Une information démentie par la préfecture de région : « la durée moyenne dans un CAES (Centres d’accueil et d’examen de la situation, NDLR) est entre 10 à 15 jours, les personnes qui repartent dès le soir, c’est de leur volonté car ils savent qu’ils ont épuisé leurs droits », affirme la préfecture.

Prévenus la veille, ces hommes isolés, originaires majoritairement d’Afghanistan, d’Irak, de Somalie et du Soudan, rangeaient leurs affaires, leurs tentes et leurs duvets jusqu’au dernier moment avant de monter dans les bus, « de peur de perdre nos affaires », raconte Mattio, un Afghan de 22 ans en France depuis août 2016.
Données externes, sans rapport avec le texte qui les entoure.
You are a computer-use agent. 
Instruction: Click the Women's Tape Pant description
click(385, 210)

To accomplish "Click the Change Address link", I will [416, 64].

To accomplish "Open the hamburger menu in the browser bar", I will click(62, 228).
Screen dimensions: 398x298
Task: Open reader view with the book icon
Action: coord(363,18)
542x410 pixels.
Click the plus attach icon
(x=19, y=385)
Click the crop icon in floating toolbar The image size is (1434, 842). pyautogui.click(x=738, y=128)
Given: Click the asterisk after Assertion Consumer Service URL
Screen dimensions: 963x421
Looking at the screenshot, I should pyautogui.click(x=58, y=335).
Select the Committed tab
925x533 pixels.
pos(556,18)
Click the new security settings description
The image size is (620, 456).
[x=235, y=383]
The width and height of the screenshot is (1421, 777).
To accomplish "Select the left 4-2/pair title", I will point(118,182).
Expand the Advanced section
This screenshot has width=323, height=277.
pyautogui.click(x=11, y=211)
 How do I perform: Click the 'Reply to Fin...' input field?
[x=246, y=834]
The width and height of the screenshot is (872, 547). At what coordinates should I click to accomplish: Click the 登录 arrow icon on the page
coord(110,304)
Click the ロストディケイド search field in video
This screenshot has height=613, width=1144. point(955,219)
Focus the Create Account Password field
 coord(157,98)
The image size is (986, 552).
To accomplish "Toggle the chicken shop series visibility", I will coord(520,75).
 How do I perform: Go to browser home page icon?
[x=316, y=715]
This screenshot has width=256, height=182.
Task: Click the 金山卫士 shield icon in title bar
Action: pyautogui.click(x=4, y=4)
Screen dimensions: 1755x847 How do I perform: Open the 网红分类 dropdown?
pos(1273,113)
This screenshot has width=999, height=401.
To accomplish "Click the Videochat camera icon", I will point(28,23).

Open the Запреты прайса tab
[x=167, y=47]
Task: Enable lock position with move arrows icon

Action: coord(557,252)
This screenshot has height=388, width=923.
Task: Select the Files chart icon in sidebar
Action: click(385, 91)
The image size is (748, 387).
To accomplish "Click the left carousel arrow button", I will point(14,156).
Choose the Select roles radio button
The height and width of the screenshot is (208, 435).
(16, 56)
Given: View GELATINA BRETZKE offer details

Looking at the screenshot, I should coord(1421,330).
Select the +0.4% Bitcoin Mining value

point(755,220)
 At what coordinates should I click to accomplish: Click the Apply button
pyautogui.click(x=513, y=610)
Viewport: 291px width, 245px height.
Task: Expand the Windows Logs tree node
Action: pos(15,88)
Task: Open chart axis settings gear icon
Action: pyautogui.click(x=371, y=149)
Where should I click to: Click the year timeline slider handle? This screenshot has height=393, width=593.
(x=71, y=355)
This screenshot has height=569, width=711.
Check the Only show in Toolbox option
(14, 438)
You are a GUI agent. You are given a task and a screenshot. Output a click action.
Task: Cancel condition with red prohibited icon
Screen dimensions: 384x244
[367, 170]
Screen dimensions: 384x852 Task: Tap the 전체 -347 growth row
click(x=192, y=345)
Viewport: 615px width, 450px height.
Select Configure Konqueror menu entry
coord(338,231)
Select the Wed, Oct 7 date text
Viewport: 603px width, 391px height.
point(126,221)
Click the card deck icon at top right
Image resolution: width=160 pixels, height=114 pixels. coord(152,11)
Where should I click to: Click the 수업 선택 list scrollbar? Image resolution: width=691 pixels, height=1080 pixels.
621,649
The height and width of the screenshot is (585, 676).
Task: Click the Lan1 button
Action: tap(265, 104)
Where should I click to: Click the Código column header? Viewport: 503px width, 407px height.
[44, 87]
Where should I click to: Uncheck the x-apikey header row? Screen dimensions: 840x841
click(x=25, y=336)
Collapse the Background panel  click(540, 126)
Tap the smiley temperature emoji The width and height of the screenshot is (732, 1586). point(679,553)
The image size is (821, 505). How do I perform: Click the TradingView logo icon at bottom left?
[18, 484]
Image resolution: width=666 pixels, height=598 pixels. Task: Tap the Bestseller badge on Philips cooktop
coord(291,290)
« Nous sommes dépités et scandalisés par ces mises à l’abri sur un temps donné. On réclame que l’État mette des moyens pour assurer ses missions. Aujourd’hui, la situation est inhumaine », a affirmé Suzanna de la Fuente, adjointe à la mairie de la ville de Saint-Denis.  

Lors d’une précédente opération en avril, près de 800 migrants avaient été évacués de deux campements dans le nord de Paris.